As with all shopping experiences, things will look a little different than previous years for those who attend. From the number of people allowed in at a time to mandatory hand sanitization, the coronavirus has forced changes on every retailer, farmers’ markets included.
Martin says there will now only be one entrance and exit to the farmers’ market area that sees more than 400 people come out each weekend, with everything being roped off so they can monitor the number of people going in at any time. There will be a limit of 50 people allowed in at once, and everyone who enters must sanitize or wash their hands before going in. Sanitizer will also be available at each vendor’s booth. Masks are not being deemed mandatory and are to be used at the discretion of customers.
At the St. Jacobs Farmers’ Market, many of the same health and safety measures have been implemented, including limiting the number of entrances to one, limiting the number of people allowed inside and not opening certain vendors that sell items such as fast food.
Leanne McGray, market manager, says the experience will not be the same as visitors have come to expect, noting customers need to adjust to the necessary changes.
“We have to all be flexible and expect something new, and you have to be flexible and try something new. Our vendors are selling in different ways, our access is different and it looks different, so I think I would like people to understand that it’s going to be a little bit different,” said McGray. “There’s a new normal for everybody and we all have to be a little bit more patient and a bit more accommodating.”
A fence has been put up around the outdoor market so the number of people inside can be limited to about 300 at any given time. The number of people allowed inside the indoor market has also been changed to 60. Customer will also see arrows on the floor guiding them along the path they must follow, and social distancing signs are in place to encourage people to stay six feet apart.
While the news for Woolwich shoppers is good, not all farmers’ markets in the region will be taking advantage of new provincial rules, as is the case in Wellesley, where organizers have chosen to forego the summer opening and wait until the fall.
“The Wellesley Farmers’ Market has decided to delay our opening from our normal June timeline to instead run a fall market for this year. We plan to open for September and part of October,” said the organizing committee in a statement. “…This was a very difficult decision for the committee to make. The desire to be able to open for our community and continue to be a service to them was balanced against the safety of our vendors and our community members in (the) wake of COVID-19.”
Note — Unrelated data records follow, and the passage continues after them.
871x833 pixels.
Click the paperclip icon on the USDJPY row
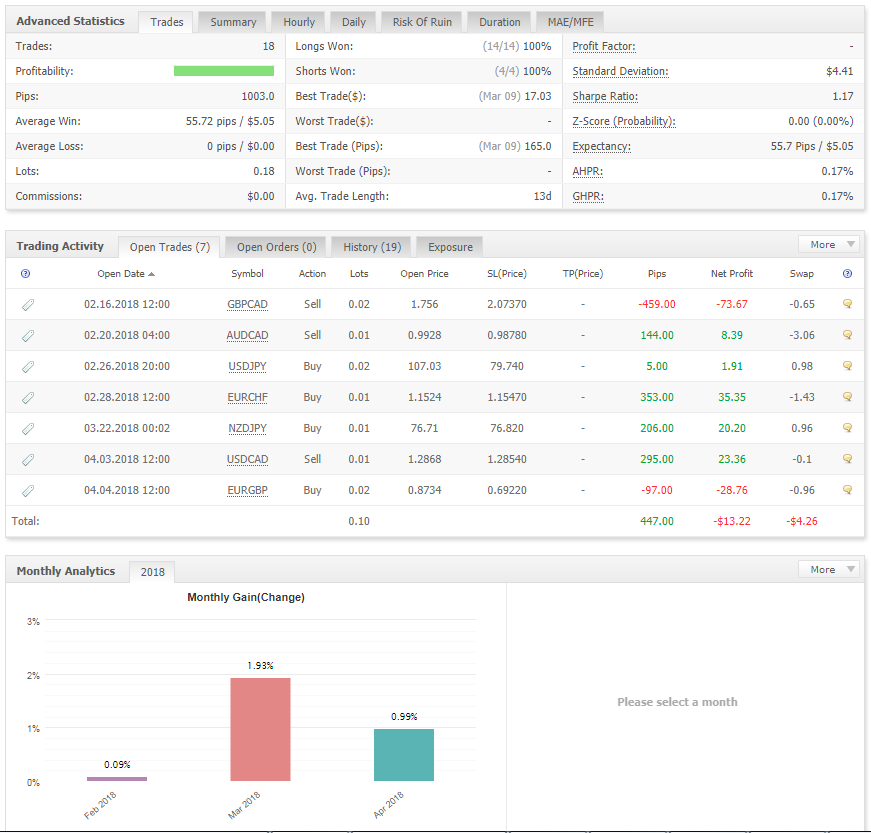point(28,366)
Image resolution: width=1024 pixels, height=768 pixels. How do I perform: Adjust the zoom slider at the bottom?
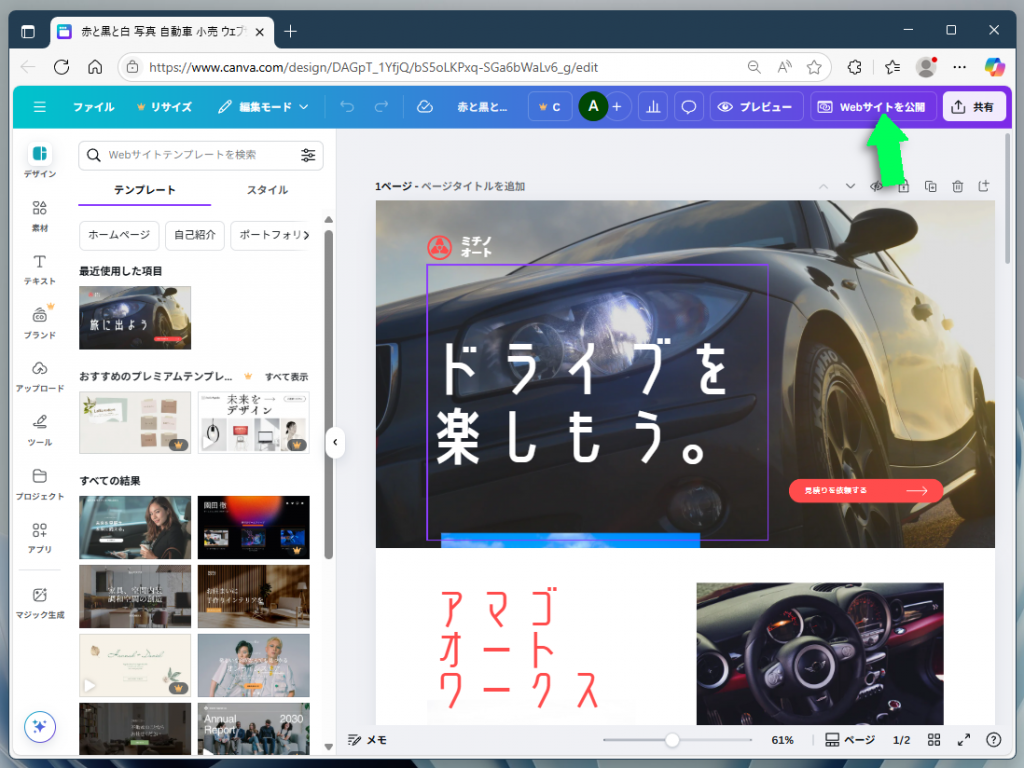[670, 740]
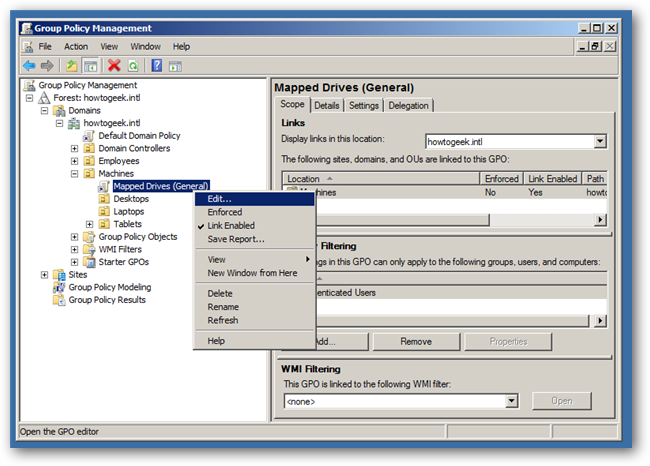
Task: Sort by the Location column header
Action: 381,179
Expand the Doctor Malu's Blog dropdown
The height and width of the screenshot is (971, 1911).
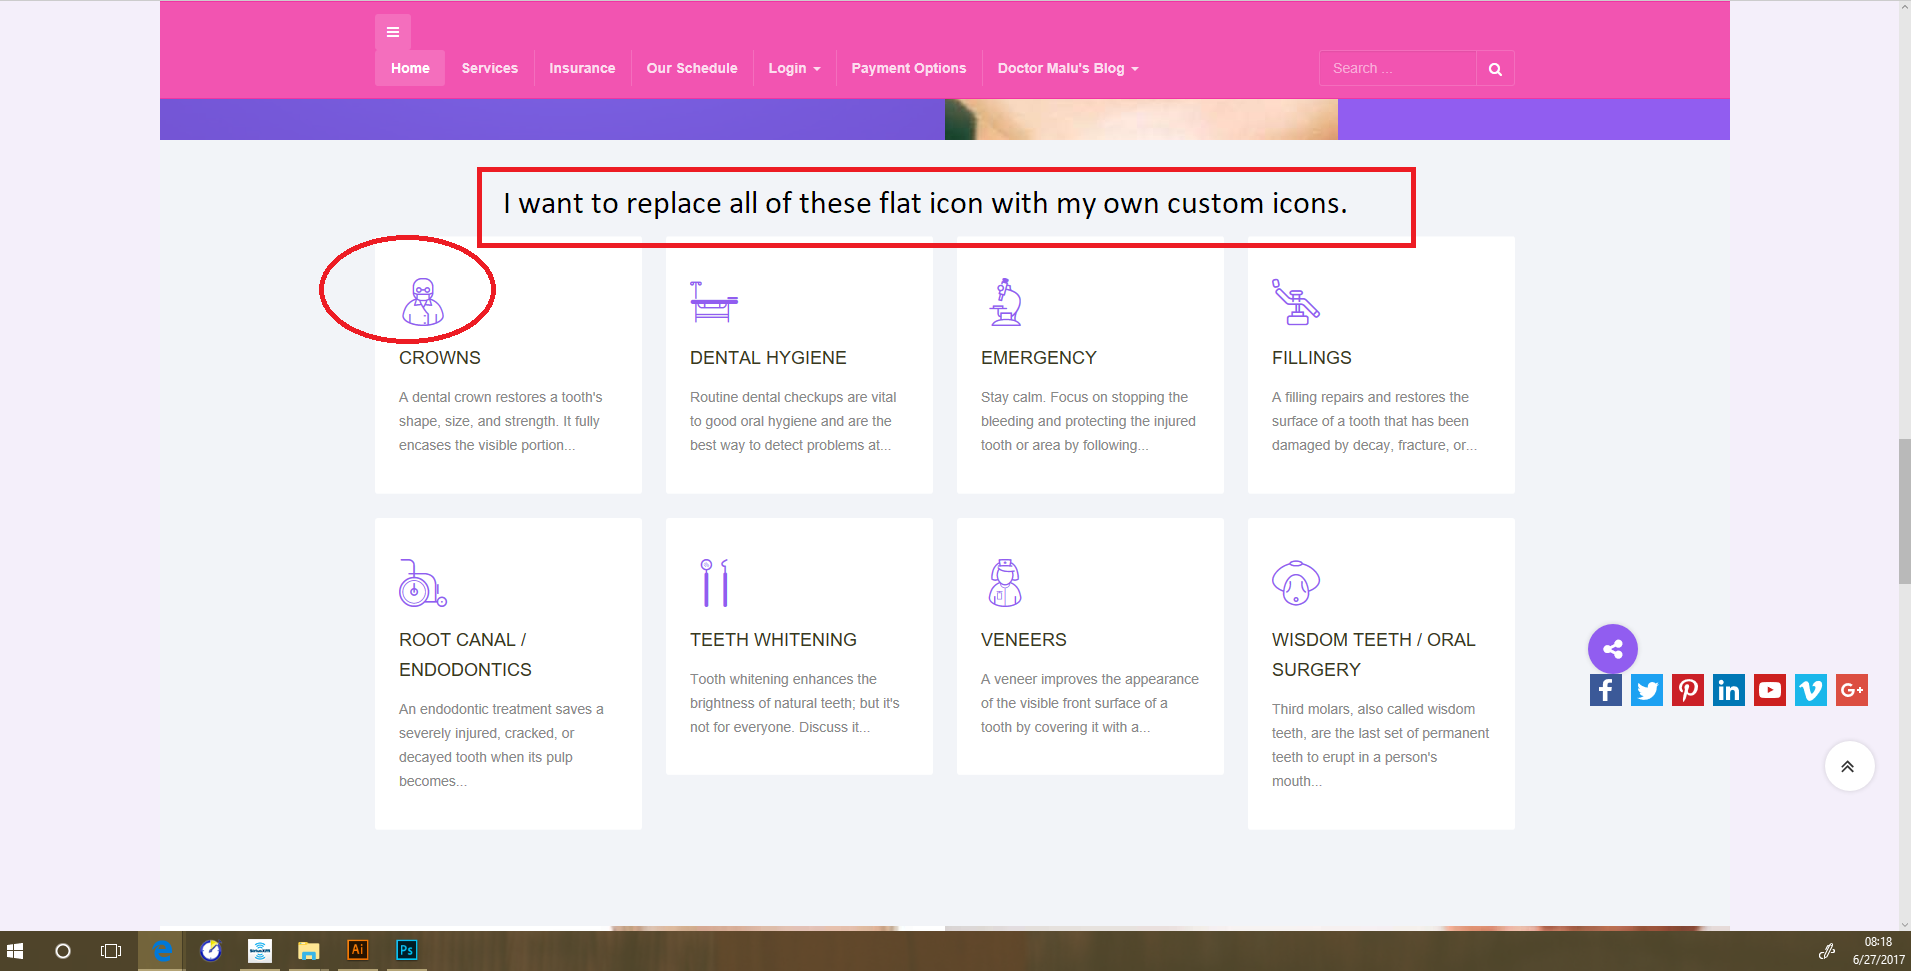coord(1067,69)
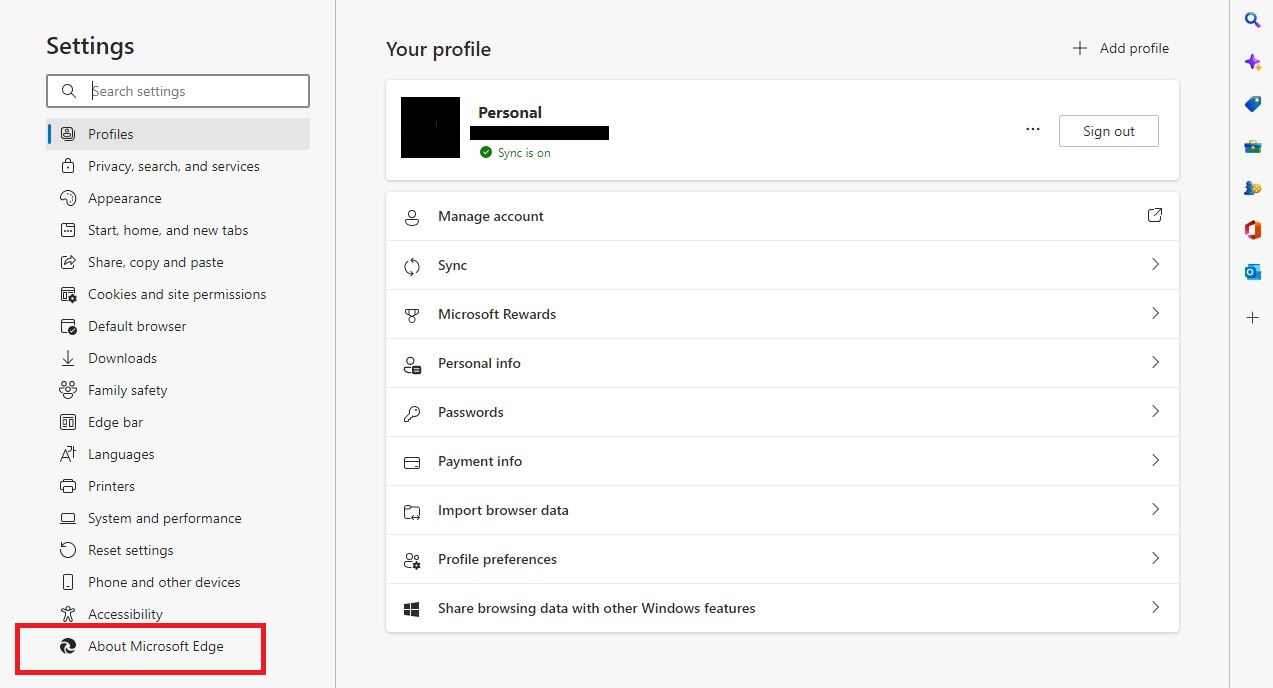Click the Search icon in Edge sidebar
This screenshot has height=688, width=1273.
click(x=1252, y=20)
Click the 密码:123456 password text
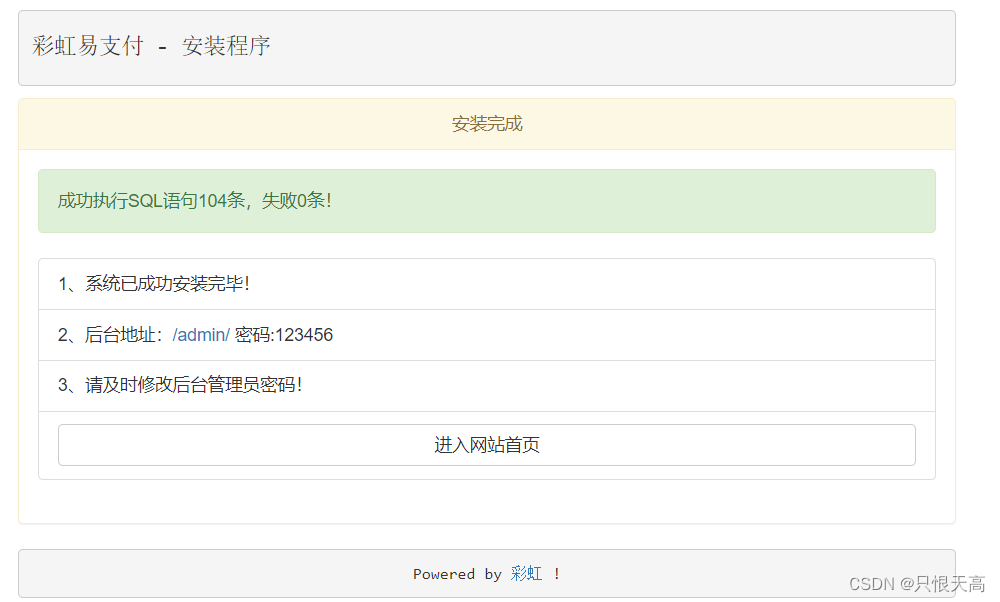 click(x=284, y=335)
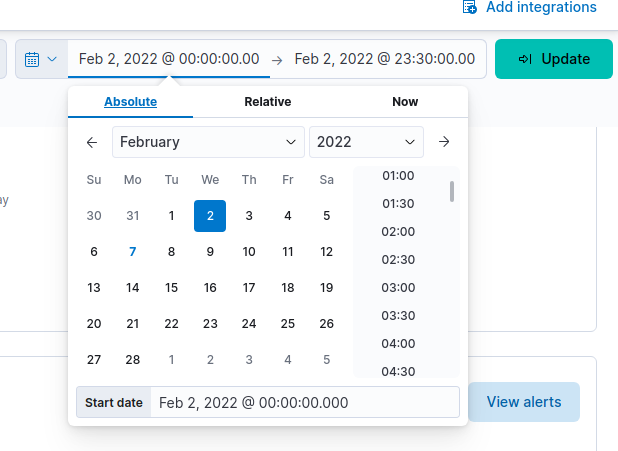The height and width of the screenshot is (451, 618).
Task: Click the Start date input field
Action: (x=303, y=402)
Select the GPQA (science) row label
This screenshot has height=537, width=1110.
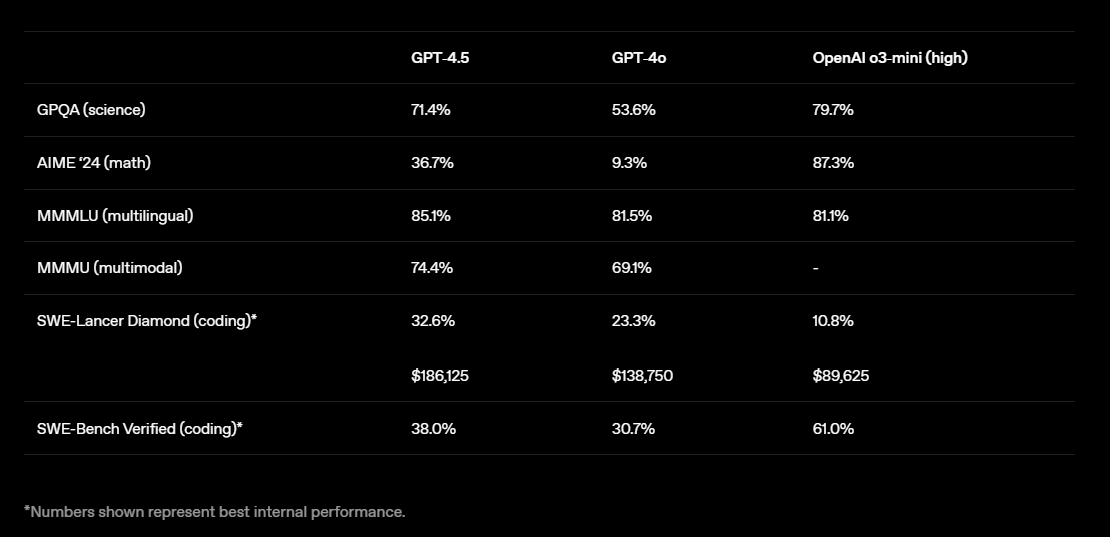pyautogui.click(x=91, y=110)
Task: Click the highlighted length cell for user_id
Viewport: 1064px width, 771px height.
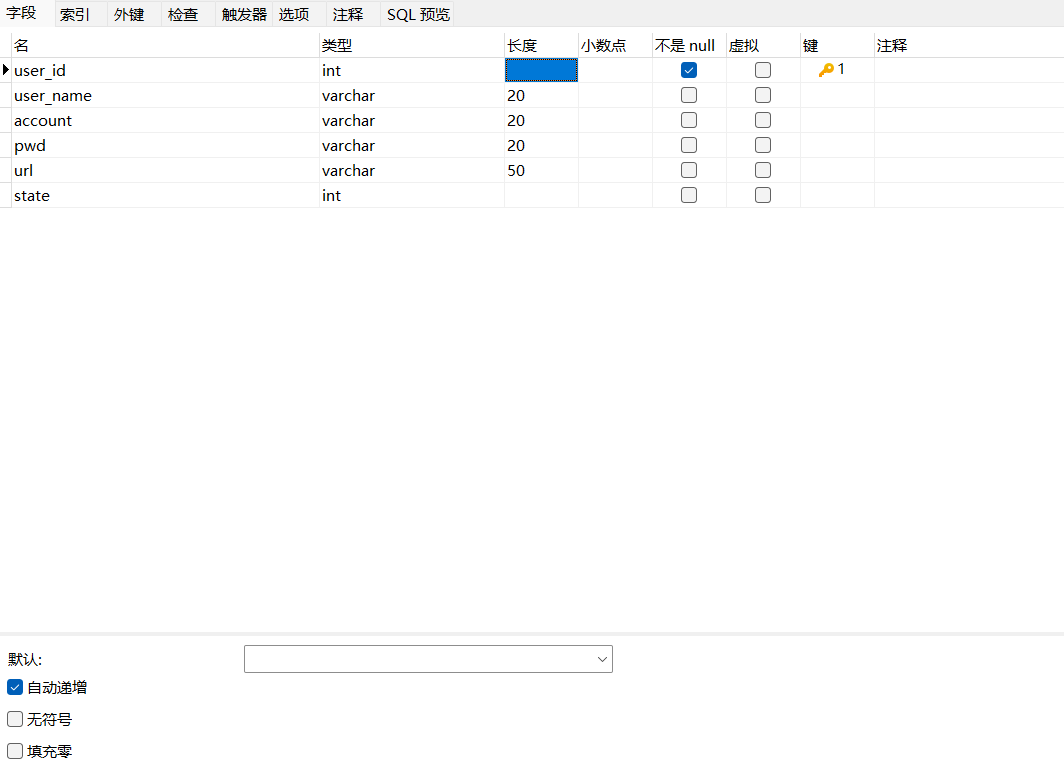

The committee continued by saying they looked at a number of factors before coming to the decision, maintaining that delaying the opening was the best approach that would ensure everyone’s safety. Because of their current location, the risk of people congregating was high and to follow social distancing measures they would have had to “move locations, become an uncovered market and find more volunteers to help administer the new way of life with COVID-19.”
They also say the stress of a volunteer-run market would be too much in trying to follow the guidelines put in place.
“We have seen some of the setbacks already when the guidelines were lifted for parks and other areas, which contributed to the concerns around maintaining compliance with the rules for our market.”
The Elmira Farmers’ Market, which operates from a Maple Street parking lot, is open Saturdays until the end of October from 8 a.m. to 1:30 p.m.